Les autorités nigériennes doivent immédiatement abandonner les charges contre trois journalistes dont le procès s’ouvre aujourd’hui à Niamey, la capitale du pays, a déclaré Amnesty International.
Les journalistes Ali Soumana et Moussa Dodo, respectivement propriétaire et directeur de publication du journal Le Courrier ont été interpellés et placés en garde à vue le 4 juin dernier. Au moment de leur arrestation, ils ont été accusés de publication de documents compromettant pour plusieurs personnalités. Le procureur de la République les a par la suite inculpés pour avoir divulgué des documents saisis lors d’une perquisition, et jeté le discrédit sur une décision de justice. Les documents en question étaient déjà dans le domaine public. Le troisième journaliste également imprimeur du Le Courrier a, pour sa part, obtenu la liberté provisoire mais est toujours poursuivi pour complicité.
« Pour les inculper, le procureur de la République s’est basé sur le code de procédure pénale au lieu de la loi sur la presse. Cela constitue une violation du droit à la liberté de l‘information », a déclaré Gaëtan Mootoo, chercheur sur l’Afrique de l’Ouest chez Amnesty International.
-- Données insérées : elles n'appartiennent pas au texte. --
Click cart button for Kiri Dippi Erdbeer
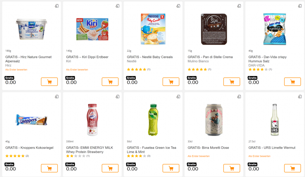305x177 pixels. [x=110, y=82]
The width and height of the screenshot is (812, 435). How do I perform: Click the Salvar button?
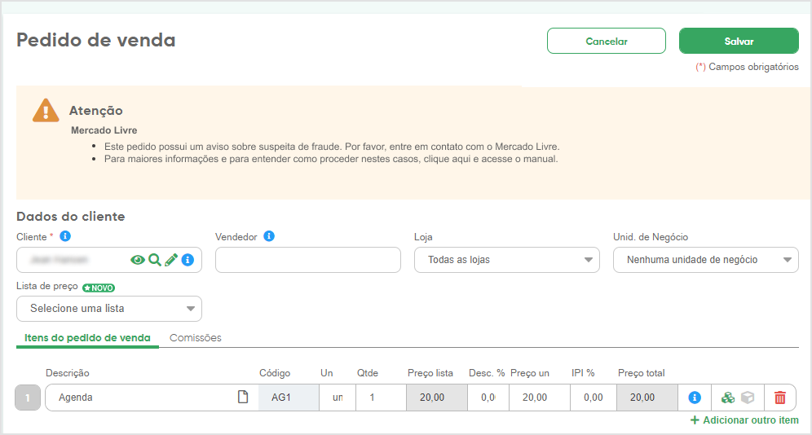(739, 41)
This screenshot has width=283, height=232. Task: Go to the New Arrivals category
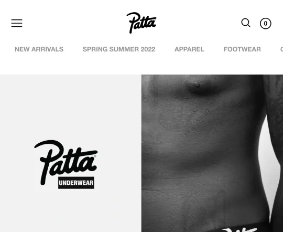click(39, 49)
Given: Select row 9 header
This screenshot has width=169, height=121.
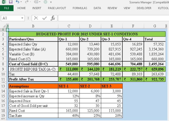Looking at the screenshot, I should pyautogui.click(x=3, y=69).
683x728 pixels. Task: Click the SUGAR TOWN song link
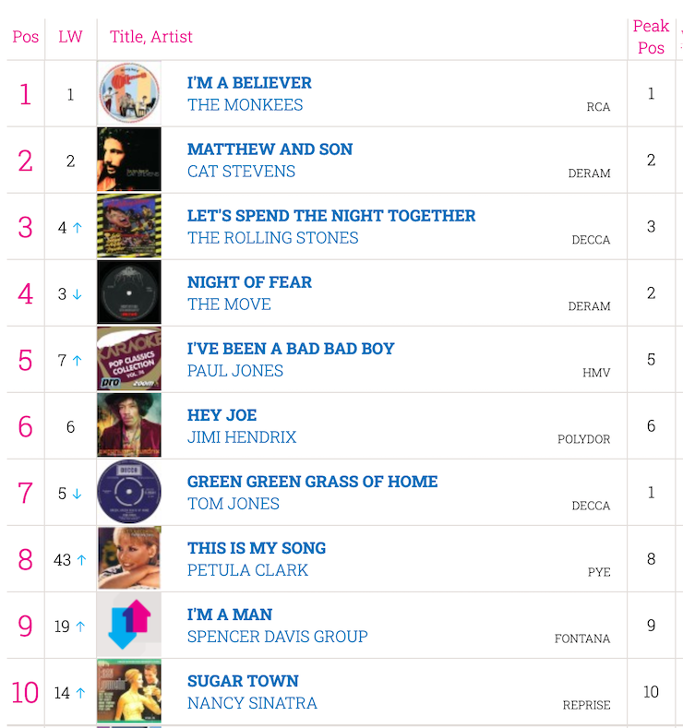click(243, 681)
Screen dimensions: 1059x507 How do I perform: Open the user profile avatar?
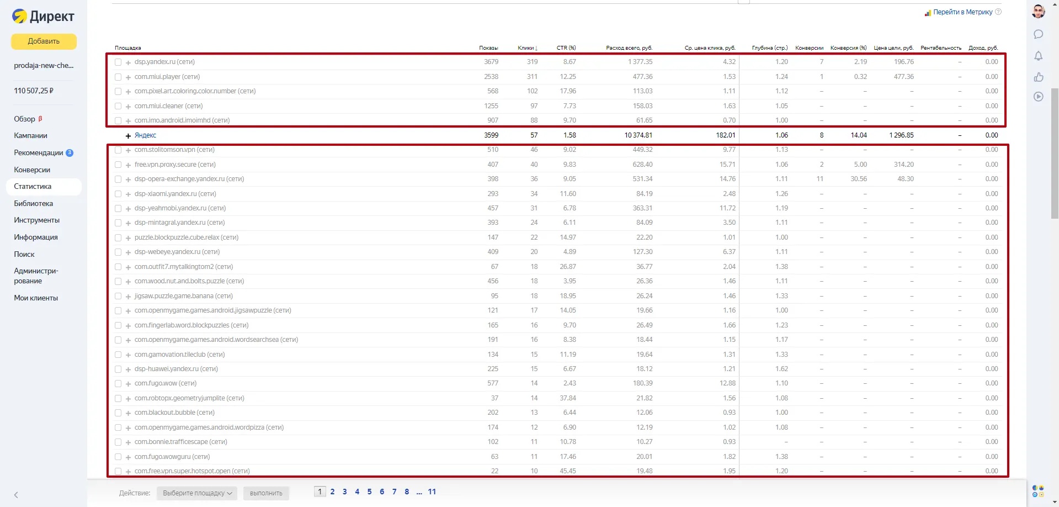pyautogui.click(x=1038, y=12)
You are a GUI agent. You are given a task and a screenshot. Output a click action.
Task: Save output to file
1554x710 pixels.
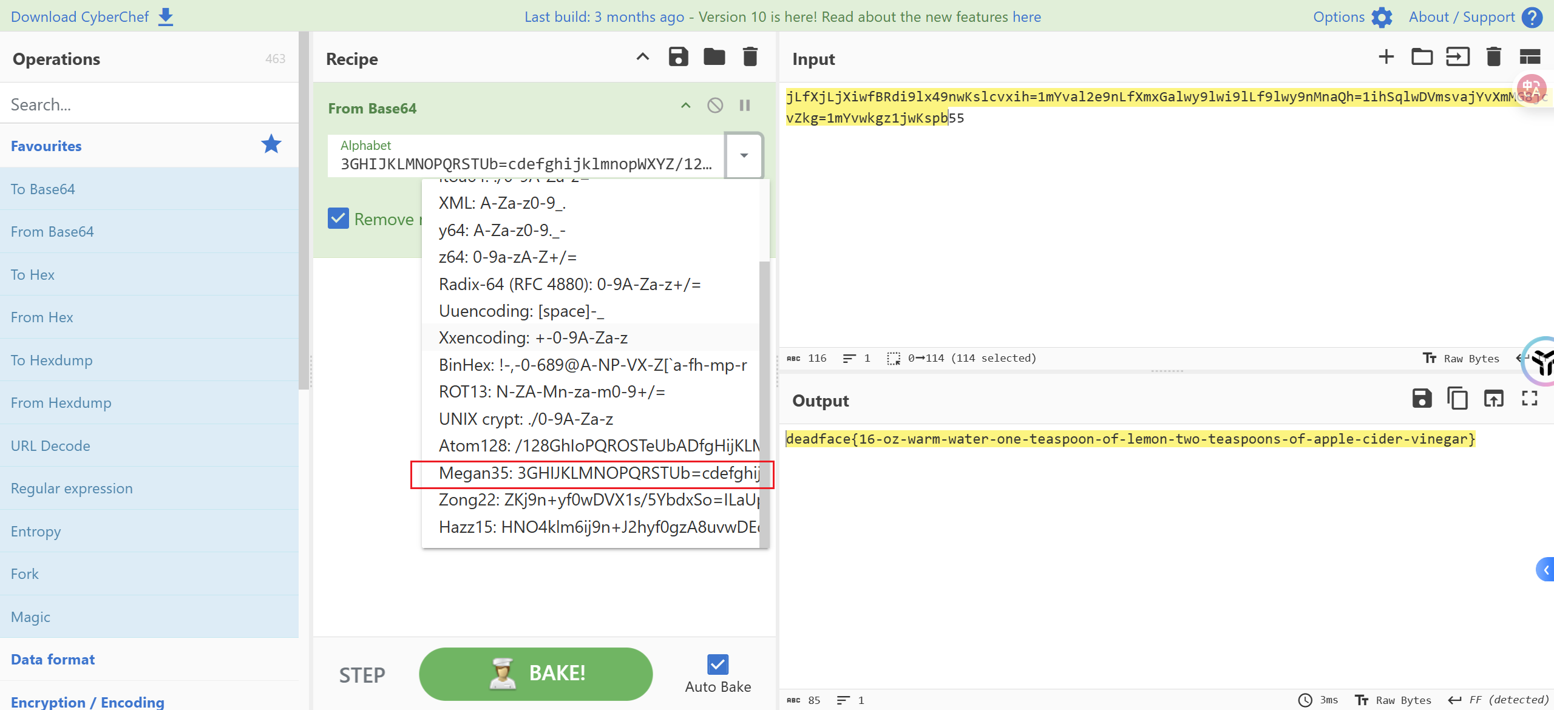click(1422, 399)
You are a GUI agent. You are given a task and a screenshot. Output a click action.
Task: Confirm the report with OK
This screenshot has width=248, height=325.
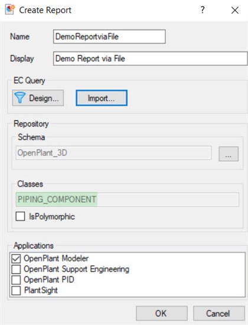click(162, 313)
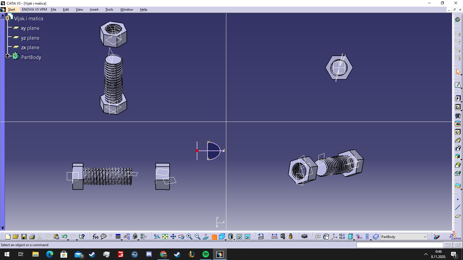Open the PartBody dropdown in toolbar
This screenshot has width=463, height=260.
tap(425, 237)
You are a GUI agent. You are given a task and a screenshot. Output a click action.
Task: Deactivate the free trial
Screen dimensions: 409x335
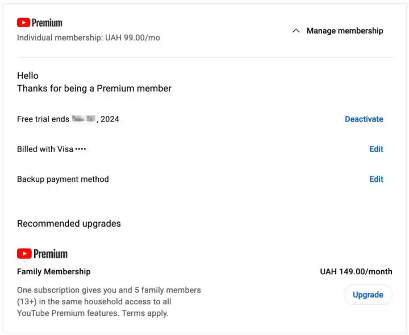(x=364, y=119)
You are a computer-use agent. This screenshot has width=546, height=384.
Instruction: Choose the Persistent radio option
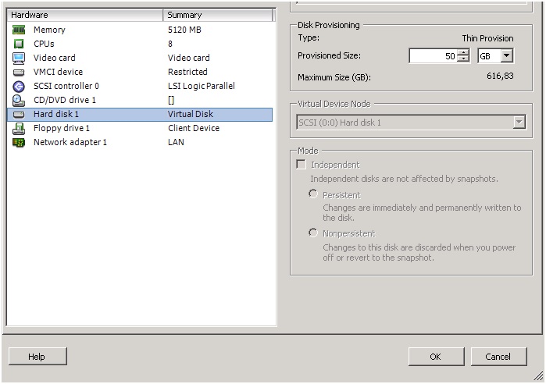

« Les autorités doivent libérer ces journalistes qui n’ont fait qu’exercer leur métier, et annuler toutes les charges qui pèsent contre eux ».
En juin 2015, le ministère de la Fonction publique du Niger avait organisé un concours de recrutement de professionnels de la santé. Emaillé de fraudes, le concours a finalement été annulé par le gouvernement qui a demandé au parquet d’ouvrir une enquête en vue d’identifier les responsables. L’enquête a abouti en avril dernier, à l’arrestation, à la détention et au jugement en flagrant délit des fonctionnaires coupables. Au cours de leur procès, ils ont déclaré avoir agi sous l’ordre de hautes personnalités de l’état qui ont nommément été citées.
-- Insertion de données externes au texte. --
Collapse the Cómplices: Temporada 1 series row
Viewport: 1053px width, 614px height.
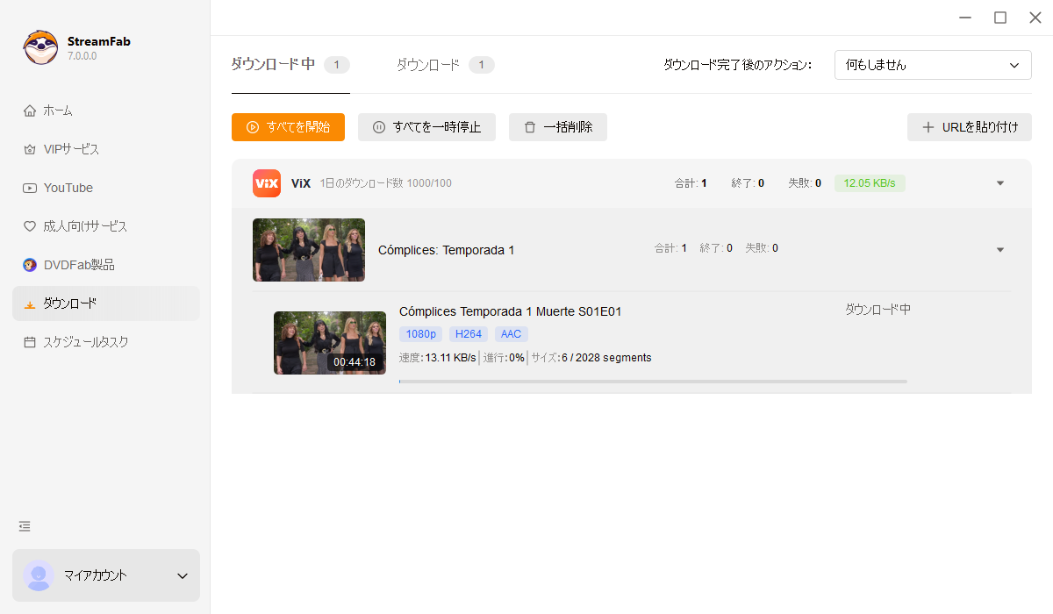[999, 248]
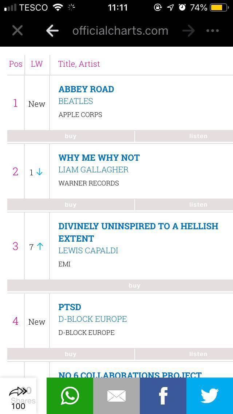Tap the buy button for Divinely Uninspired
The height and width of the screenshot is (414, 233).
[134, 285]
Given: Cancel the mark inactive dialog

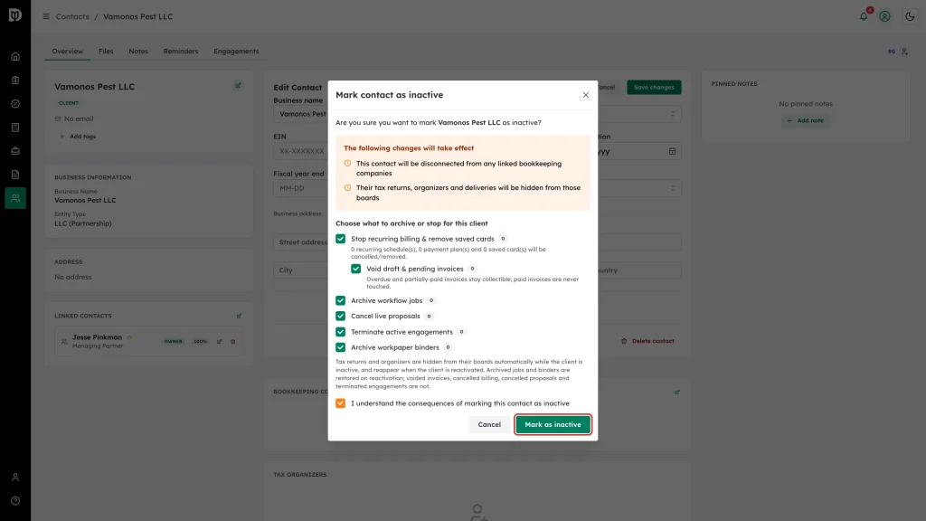Looking at the screenshot, I should pos(489,425).
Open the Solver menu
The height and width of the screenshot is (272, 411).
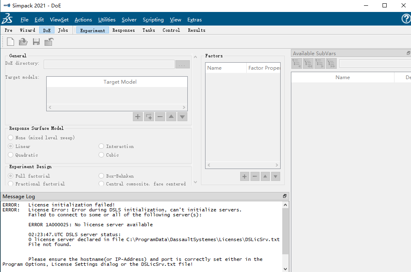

Pour leur part, les journalistes du Le Courrier ont mené des investigations leur ayant permis de publier la liste des personnalités impliquées dans cette affaire de fraude. Elle contient les noms de la Première dame du Niger, de ceux du président de la Cour constitutionnelle, du chef d’état-major de l’armée, et d’un responsable de parti politique. Ces personnalités auraient envoyé aux fonctionnaires chargés de l’organisation du concours, les noms de personnes déclarées admises sans même y avoir pris part.
Amnesty International estime que ces journalistes ne devaient pas être inculpés car n’ayant fait qu’exercer leur métier. L’organisation s’inquiète par ailleurs, de la vague d’arrestations arbitraires d’opposants ou de personnalités de la société civile ayant cours depuis les élections de mars dernier au Niger.
Le 14 juin dernier, Ousmane Abdoul, président du Cadre d’action pour la démocratie et les droits humains, a été placé en garde à vue pour avoir publié sur sa page Facebook un commentaire portant sur la situation du pays. Il est poursuivi pour "proposition faite de former un complot en vue d’un changement constitutionnel".
« L’arrestation de ce défenseur des droits humains crée un dangereux précédent car les utilisateurs des réseaux sociaux tels que Facebook pourraient être empêchés de s’exprimer librement ; ce qui ouvre la voie à des abus et à la répression de toute dissidence », a déclaré Gaëtan Mootoo.
« L’exercice du droit à la liberté d’expression doit être protégé et promu. Le gouvernement nigérien doit immédiatement abandonner les charges retenues contre Ousmane Abdoul et le libérer sans condition ».